One of the highlights of the wartime years was the Christmas party held in the Hook and Eye – the old thatched building next door to the George pub. It was a combined effort put on by the Fire Department, Police, ARP Wardens, the WVS and the local WI. Volunteers decorated the hall and people pooled some of their rations so that there was a good festive spread including sandwiches and savouries, ice cream and cakes while the Canadians provided Christmas puddings and soft drinks. There were games for both children and adults alike, singing, dancing and various entertainments put on by local talent. Then Father Christmas arrived with his bag of toys to the great delight of the children. The party went on until midnight and everyone was relieved that the celebrations were not interrupted by the mournful wailing of the air raid siren at the top of the Portslade Brewery.

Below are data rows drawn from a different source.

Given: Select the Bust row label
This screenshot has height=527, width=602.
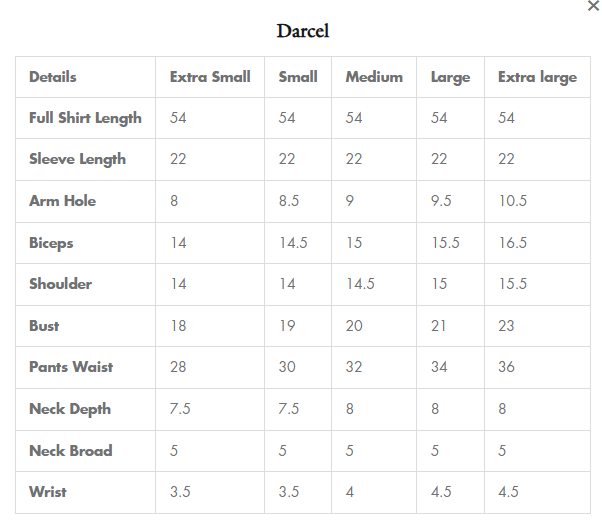Looking at the screenshot, I should click(44, 326).
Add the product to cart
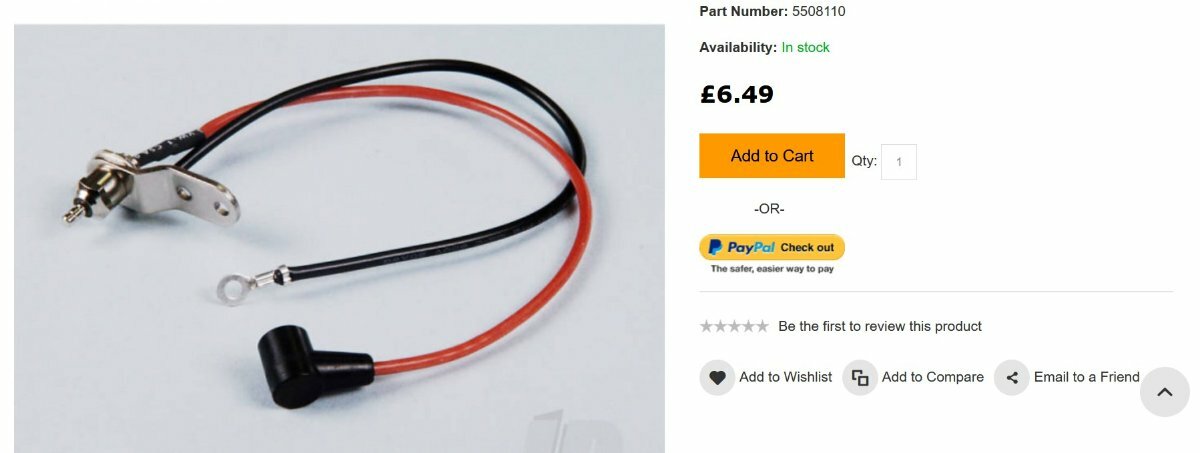Screen dimensions: 1200x453 [x=772, y=156]
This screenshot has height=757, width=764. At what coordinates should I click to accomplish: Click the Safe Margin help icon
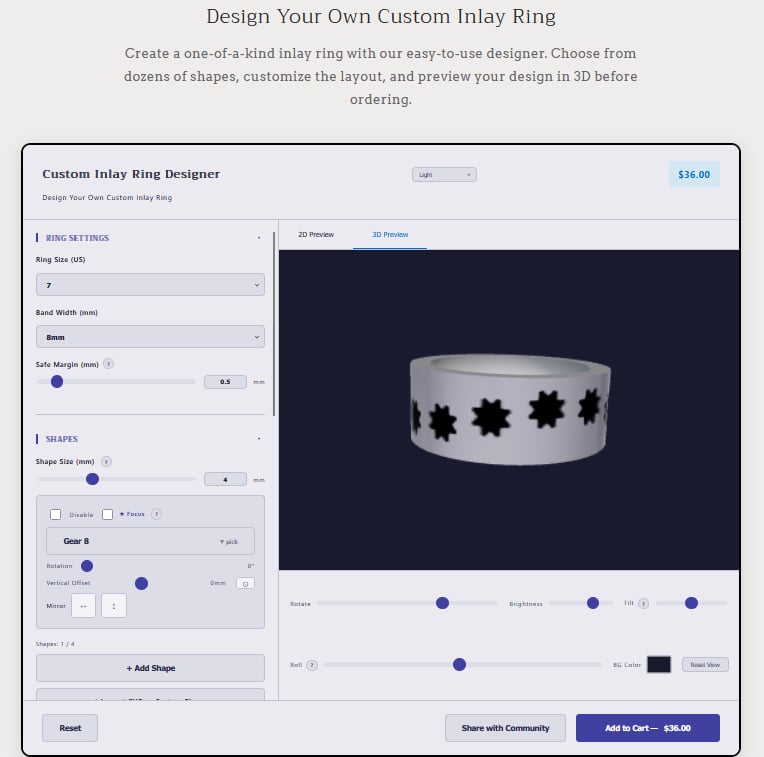(x=108, y=364)
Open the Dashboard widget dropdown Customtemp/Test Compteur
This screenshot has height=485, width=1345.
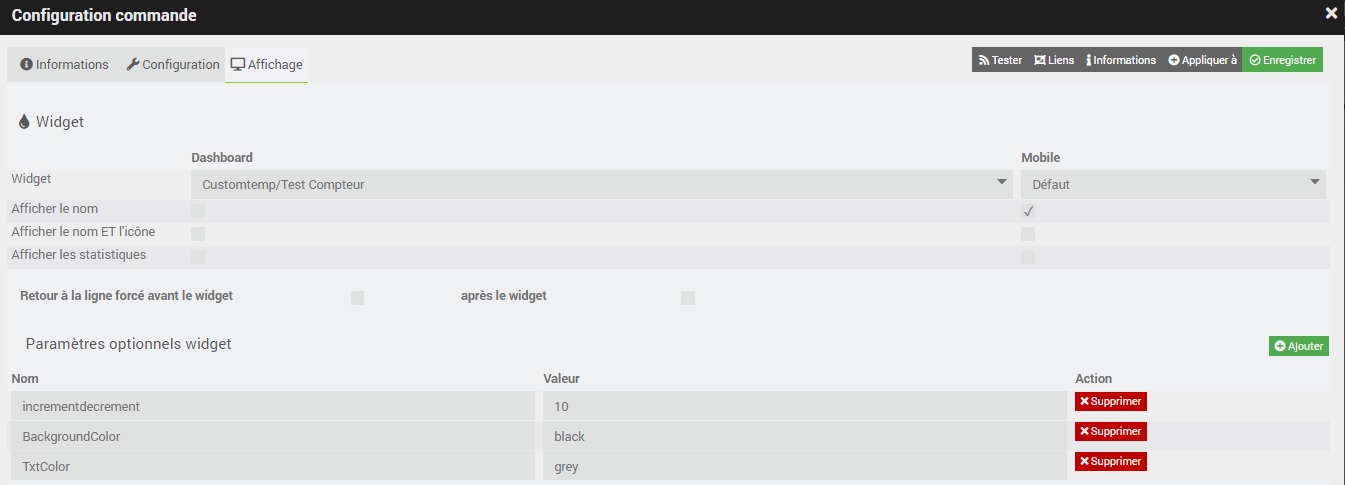602,184
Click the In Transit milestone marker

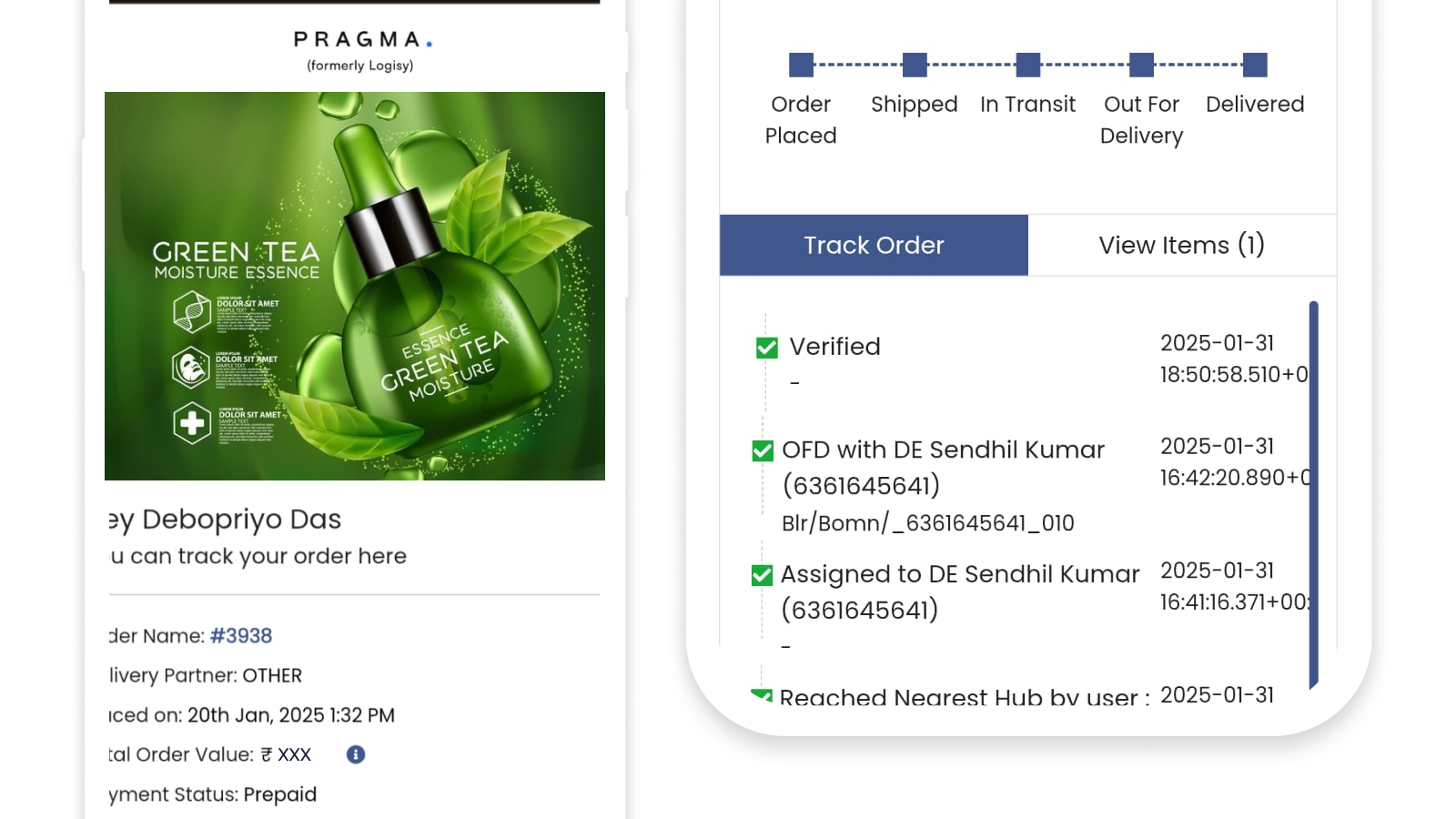[x=1027, y=64]
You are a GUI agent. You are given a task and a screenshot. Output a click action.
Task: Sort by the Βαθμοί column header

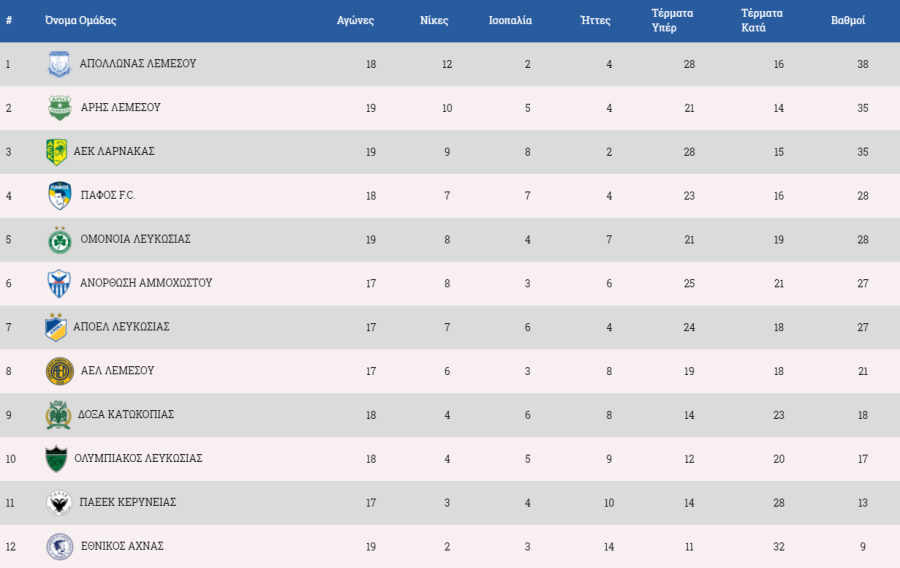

In 1943 there was a great deal of excitement when Field Marshal Bernard Montgomery came to inspect troops stationed at Portslade. He arrived in an Army jeep with a small red flag with silver stars flying from the bonnet.  The first stop was to inspect the Home Guard Unit in the village and afterwards the main parade took place in Victoria Recreation Ground.

copyright © J.Middleton
The bridge across the High Street pictured in 1929.
In the run-up to D-Day in 1944 the roads around the village became full of tanks, Bren-gun carriers and large mobile guns parked under trees in the recreation ground and surrounding roads. At around this time Army engineers removed the metal bridge spanning High Street – they cut it at both ends and lowered it behind a flint wall. It was done because the bridge was too low and prevented large vehicles from getting up the hill. (NB This information about the old bridge received in 2010 is extremely interesting because I had been told previously that it was not removed until after the war. However, it now seems logical to assume that having been taken down it was not re-erected because nobody was willing to accept responsibility for it. JM)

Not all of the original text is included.